§ AVAILABLE DATA:
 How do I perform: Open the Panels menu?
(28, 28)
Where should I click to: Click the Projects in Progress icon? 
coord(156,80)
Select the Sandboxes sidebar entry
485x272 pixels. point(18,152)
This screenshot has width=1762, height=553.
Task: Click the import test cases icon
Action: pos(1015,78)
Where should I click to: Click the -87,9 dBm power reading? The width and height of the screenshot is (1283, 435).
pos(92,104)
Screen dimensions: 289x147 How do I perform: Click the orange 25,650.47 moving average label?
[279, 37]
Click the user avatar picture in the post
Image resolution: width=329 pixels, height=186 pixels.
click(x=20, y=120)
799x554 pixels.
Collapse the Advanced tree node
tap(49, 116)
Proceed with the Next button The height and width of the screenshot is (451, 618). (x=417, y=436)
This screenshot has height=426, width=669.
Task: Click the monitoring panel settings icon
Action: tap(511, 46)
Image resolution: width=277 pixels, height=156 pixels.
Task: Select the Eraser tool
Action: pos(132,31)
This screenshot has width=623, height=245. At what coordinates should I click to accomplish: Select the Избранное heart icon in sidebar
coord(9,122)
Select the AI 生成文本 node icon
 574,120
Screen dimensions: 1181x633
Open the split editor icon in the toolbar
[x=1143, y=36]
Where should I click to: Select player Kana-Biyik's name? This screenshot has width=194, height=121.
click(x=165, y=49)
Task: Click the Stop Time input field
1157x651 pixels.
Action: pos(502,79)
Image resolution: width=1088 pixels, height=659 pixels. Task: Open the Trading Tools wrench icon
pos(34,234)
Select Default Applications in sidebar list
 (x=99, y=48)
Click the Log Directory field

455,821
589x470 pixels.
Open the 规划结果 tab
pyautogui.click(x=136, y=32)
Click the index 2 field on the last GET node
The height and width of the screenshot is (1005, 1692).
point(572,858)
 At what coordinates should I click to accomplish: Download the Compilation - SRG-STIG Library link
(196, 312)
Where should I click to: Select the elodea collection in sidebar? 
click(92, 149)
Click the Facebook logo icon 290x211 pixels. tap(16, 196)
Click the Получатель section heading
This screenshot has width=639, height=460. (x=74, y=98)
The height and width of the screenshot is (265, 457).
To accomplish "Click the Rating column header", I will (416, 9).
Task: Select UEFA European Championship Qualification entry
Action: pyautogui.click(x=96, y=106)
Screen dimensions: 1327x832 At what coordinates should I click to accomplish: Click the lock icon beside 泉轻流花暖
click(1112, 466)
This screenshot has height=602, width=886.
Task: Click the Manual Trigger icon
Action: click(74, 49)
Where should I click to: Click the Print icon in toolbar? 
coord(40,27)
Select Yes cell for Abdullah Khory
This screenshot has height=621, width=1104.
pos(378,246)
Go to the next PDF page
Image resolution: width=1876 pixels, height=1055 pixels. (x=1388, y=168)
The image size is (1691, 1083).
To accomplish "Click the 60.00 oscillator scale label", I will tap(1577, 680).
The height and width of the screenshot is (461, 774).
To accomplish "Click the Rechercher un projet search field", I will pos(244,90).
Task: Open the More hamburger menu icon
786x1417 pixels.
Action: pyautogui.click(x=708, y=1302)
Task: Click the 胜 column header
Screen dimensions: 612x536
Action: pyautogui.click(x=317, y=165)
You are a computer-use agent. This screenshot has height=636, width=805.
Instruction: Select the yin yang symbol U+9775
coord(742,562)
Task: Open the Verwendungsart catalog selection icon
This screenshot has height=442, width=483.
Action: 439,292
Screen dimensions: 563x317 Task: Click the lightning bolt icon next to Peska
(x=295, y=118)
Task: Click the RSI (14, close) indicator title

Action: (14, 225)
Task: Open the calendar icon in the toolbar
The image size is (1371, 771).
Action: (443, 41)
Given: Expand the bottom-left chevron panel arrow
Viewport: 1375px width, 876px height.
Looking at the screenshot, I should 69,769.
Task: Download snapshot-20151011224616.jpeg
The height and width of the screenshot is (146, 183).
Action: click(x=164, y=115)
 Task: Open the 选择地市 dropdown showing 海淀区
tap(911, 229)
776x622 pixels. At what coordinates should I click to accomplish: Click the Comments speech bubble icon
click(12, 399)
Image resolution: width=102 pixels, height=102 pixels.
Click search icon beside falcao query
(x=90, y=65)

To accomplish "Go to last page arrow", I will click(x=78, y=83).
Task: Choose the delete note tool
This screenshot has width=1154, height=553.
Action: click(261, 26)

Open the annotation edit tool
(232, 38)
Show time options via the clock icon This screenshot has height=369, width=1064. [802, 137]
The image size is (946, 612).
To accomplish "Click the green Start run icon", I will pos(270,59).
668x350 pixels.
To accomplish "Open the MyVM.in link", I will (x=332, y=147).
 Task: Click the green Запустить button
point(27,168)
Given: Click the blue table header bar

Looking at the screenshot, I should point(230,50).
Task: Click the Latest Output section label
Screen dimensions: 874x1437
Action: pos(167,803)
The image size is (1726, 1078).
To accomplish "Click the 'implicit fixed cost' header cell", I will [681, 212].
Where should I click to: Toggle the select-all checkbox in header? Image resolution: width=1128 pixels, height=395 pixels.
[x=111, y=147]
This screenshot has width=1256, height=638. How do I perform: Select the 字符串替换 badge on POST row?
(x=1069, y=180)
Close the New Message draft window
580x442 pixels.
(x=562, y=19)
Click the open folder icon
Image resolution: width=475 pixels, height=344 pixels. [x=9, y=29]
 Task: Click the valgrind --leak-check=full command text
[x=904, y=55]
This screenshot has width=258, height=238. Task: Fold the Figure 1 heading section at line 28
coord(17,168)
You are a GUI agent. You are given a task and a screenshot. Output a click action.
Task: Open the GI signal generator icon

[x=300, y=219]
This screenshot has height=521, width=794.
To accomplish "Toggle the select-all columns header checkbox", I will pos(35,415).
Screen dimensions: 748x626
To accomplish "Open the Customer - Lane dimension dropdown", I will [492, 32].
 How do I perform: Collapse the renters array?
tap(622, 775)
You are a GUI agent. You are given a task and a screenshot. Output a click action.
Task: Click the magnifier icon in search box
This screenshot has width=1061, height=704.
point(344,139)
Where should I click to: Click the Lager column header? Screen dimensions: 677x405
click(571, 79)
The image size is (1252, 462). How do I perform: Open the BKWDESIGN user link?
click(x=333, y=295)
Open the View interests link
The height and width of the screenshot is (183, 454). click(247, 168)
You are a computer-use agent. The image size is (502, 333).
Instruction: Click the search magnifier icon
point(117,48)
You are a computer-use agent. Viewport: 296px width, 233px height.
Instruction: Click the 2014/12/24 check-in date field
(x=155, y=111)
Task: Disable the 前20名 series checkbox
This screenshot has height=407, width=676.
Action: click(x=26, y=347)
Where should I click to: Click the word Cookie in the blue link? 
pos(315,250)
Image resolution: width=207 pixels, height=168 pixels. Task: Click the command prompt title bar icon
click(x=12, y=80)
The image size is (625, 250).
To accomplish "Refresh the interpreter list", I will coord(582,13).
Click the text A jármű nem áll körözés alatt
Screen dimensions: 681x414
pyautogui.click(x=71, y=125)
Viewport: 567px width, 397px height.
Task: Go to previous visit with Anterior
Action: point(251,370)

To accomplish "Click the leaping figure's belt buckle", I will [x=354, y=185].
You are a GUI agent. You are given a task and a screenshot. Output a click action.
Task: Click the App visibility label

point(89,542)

§ OBJECTIVE: Render every line of the records above as a JSON list of strings, one string per line, leaving out blank lines.

§ EXERCISE ANSWER:
[
  " How do I perform: Open the Panels menu?",
  "(28, 28)",
  "Where should I click to: Click the Projects in Progress icon? ",
  "coord(156,80)",
  "Select the Sandboxes sidebar entry",
  "485x272 pixels. point(18,152)",
  "This screenshot has width=1762, height=553.",
  "Task: Click the import test cases icon",
  "Action: pos(1015,78)",
  "Where should I click to: Click the -87,9 dBm power reading? The width and height of the screenshot is (1283, 435).",
  "pos(92,104)",
  "Screen dimensions: 289x147 How do I perform: Click the orange 25,650.47 moving average label?",
  "[279, 37]",
  "Click the user avatar picture in the post",
  "Image resolution: width=329 pixels, height=186 pixels.",
  "click(x=20, y=120)",
  "799x554 pixels.",
  "Collapse the Advanced tree node",
  "tap(49, 116)",
  "Proceed with the Next button The height and width of the screenshot is (451, 618). (x=417, y=436)",
  "This screenshot has height=426, width=669.",
  "Task: Click the monitoring panel settings icon",
  "Action: tap(511, 46)",
  "Image resolution: width=277 pixels, height=156 pixels.",
  "Task: Select the Eraser tool",
  "Action: pos(132,31)",
  "This screenshot has width=623, height=245. At what coordinates should I click to accomplish: Select the Избранное heart icon in sidebar",
  "coord(9,122)",
  "Select the AI 生成文本 node icon",
  " 574,120",
  "Screen dimensions: 1181x633",
  "Open the split editor icon in the toolbar",
  "[x=1143, y=36]",
  "Where should I click to: Select player Kana-Biyik's name? This screenshot has width=194, height=121.",
  "click(x=165, y=49)",
  "Task: Click the Stop Time input field",
  "1157x651 pixels.",
  "Action: pos(502,79)",
  "Image resolution: width=1088 pixels, height=659 pixels. Task: Open the Trading Tools wrench icon",
  "pos(34,234)",
  "Select Default Applications in sidebar list",
  " (x=99, y=48)",
  "Click the Log Directory field",
  "455,821",
  "589x470 pixels.",
  "Open the 规划结果 tab",
  "pyautogui.click(x=136, y=32)",
  "Click the index 2 field on the last GET node",
  "The height and width of the screenshot is (1005, 1692).",
  "point(572,858)",
  " At what coordinates should I click to accomplish: Download the Compilation - SRG-STIG Library link",
  "(196, 312)",
  "Where should I click to: Select the elodea collection in sidebar? ",
  "click(92, 149)",
  "Click the Facebook logo icon 290x211 pixels. tap(16, 196)",
  "Click the Получатель section heading",
  "This screenshot has width=639, height=460. (x=74, y=98)",
  "The height and width of the screenshot is (265, 457).",
  "To accomplish \"Click the Rating column header\", I will (416, 9).",
  "Task: Select UEFA European Championship Qualification entry",
  "Action: pyautogui.click(x=96, y=106)",
  "Screen dimensions: 1327x832 At what coordinates should I click to accomplish: Click the lock icon beside 泉轻流花暖",
  "click(1112, 466)",
  "This screenshot has height=602, width=886.",
  "Task: Click the Manual Trigger icon",
  "Action: click(74, 49)",
  "Where should I click to: Click the Print icon in toolbar? ",
  "coord(40,27)",
  "Select Yes cell for Abdullah Khory",
  "This screenshot has height=621, width=1104.",
  "pos(378,246)",
  "Go to the next PDF page",
  "Image resolution: width=1876 pixels, height=1055 pixels. (x=1388, y=168)",
  "The image size is (1691, 1083).",
  "To accomplish \"Click the 60.00 oscillator scale label\", I will tap(1577, 680).",
  "The height and width of the screenshot is (461, 774).",
  "To accomplish \"Click the Rechercher un projet search field\", I will pos(244,90).",
  "Task: Open the More hamburger menu icon",
  "786x1417 pixels.",
  "Action: pyautogui.click(x=708, y=1302)",
  "Task: Click the 胜 column header",
  "Screen dimensions: 612x536",
  "Action: pyautogui.click(x=317, y=165)",
  "You are a computer-use agent. This screenshot has height=636, width=805.",
  "Instruction: Select the yin yang symbol U+9775",
  "coord(742,562)",
  "Task: Open the Verwendungsart catalog selection icon",
  "This screenshot has height=442, width=483.",
  "Action: 439,292",
  "Screen dimensions: 563x317 Task: Click the lightning bolt icon next to Peska",
  "(x=295, y=118)",
  "Task: Click the RSI (14, close) indicator title",
  "Action: (14, 225)",
  "Task: Open the calendar icon in the toolbar",
  "The image size is (1371, 771).",
  "Action: (443, 41)",
  "Given: Expand the bottom-left chevron panel arrow",
  "Viewport: 1375px width, 876px height.",
  "Looking at the screenshot, I should 69,769.",
  "Task: Download snapshot-20151011224616.jpeg",
  "The height and width of the screenshot is (146, 183).",
  "Action: click(x=164, y=115)",
  " Task: Open the 选择地市 dropdown showing 海淀区",
  "tap(911, 229)",
  "776x622 pixels. At what coordinates should I click to accomplish: Click the Comments speech bubble icon",
  "click(12, 399)",
  "Image resolution: width=102 pixels, height=102 pixels.",
  "Click search icon beside falcao query",
  "(x=90, y=65)",
  "To accomplish \"Go to last page arrow\", I will click(x=78, y=83).",
  "Task: Choose the delete note tool",
  "This screenshot has width=1154, height=553.",
  "Action: click(261, 26)",
  "Open the annotation edit tool",
  "(232, 38)",
  "Show time options via the clock icon This screenshot has height=369, width=1064. [802, 137]",
  "The image size is (946, 612).",
  "To accomplish \"Click the green Start run icon\", I will pos(270,59).",
  "668x350 pixels.",
  "To accomplish \"Open the MyVM.in link\", I will (x=332, y=147).",
  " Task: Click the green Запустить button",
  "point(27,168)",
  "Given: Click the blue table header bar",
  "Looking at the screenshot, I should point(230,50).",
  "Task: Click the Latest Output section label",
  "Screen dimensions: 874x1437",
  "Action: pos(167,803)",
  "The image size is (1726, 1078).",
  "To accomplish \"Click the 'implicit fixed cost' header cell\", I will [681, 212].",
  "Where should I click to: Toggle the select-all checkbox in header? Image resolution: width=1128 pixels, height=395 pixels.",
  "[x=111, y=147]",
  "This screenshot has width=1256, height=638. How do I perform: Select the 字符串替换 badge on POST row?",
  "(x=1069, y=180)",
  "Close the New Message draft window",
  "580x442 pixels.",
  "(x=562, y=19)",
  "Click the open folder icon",
  "Image resolution: width=475 pixels, height=344 pixels. [x=9, y=29]",
  " Task: Click the valgrind --leak-check=full command text",
  "[x=904, y=55]",
  "This screenshot has width=258, height=238. Task: Fold the Figure 1 heading section at line 28",
  "coord(17,168)",
  "You are a GUI agent. You are given a task and a screenshot. Output a click action.",
  "Task: Open the GI signal generator icon",
  "[x=300, y=219]",
  "This screenshot has height=521, width=794.",
  "To accomplish \"Toggle the select-all columns header checkbox\", I will pos(35,415).",
  "Screen dimensions: 748x626",
  "To accomplish \"Open the Customer - Lane dimension dropdown\", I will [492, 32].",
  " How do I perform: Collapse the renters array?",
  "tap(622, 775)",
  "You are a GUI agent. You are given a task and a screenshot. Output a click action.",
  "Task: Click the magnifier icon in search box",
  "This screenshot has width=1061, height=704.",
  "point(344,139)",
  "Where should I click to: Click the Lager column header? Screen dimensions: 677x405",
  "click(571, 79)",
  "The image size is (1252, 462). How do I perform: Open the BKWDESIGN user link?",
  "click(x=333, y=295)",
  "Open the View interests link",
  "The height and width of the screenshot is (183, 454). click(247, 168)",
  "You are a computer-use agent. The image size is (502, 333).",
  "Instruction: Click the search magnifier icon",
  "point(117,48)",
  "You are a computer-use agent. Viewport: 296px width, 233px height.",
  "Instruction: Click the 2014/12/24 check-in date field",
  "(x=155, y=111)",
  "Task: Disable the 前20名 series checkbox",
  "This screenshot has height=407, width=676.",
  "Action: click(x=26, y=347)",
  "Where should I click to: Click the word Cookie in the blue link? ",
  "pos(315,250)",
  "Image resolution: width=207 pixels, height=168 pixels. Task: Click the command prompt title bar icon",
  "click(x=12, y=80)",
  "The image size is (625, 250).",
  "To accomplish \"Refresh the interpreter list\", I will coord(582,13).",
  "Click the text A jármű nem áll körözés alatt",
  "Screen dimensions: 681x414",
  "pyautogui.click(x=71, y=125)",
  "Viewport: 567px width, 397px height.",
  "Task: Go to previous visit with Anterior",
  "Action: point(251,370)",
  "To accomplish \"Click the leaping figure's belt buckle\", I will [x=354, y=185].",
  "You are a GUI agent. You are given a task and a screenshot. Output a click action.",
  "Task: Click the App visibility label",
  "point(89,542)"
]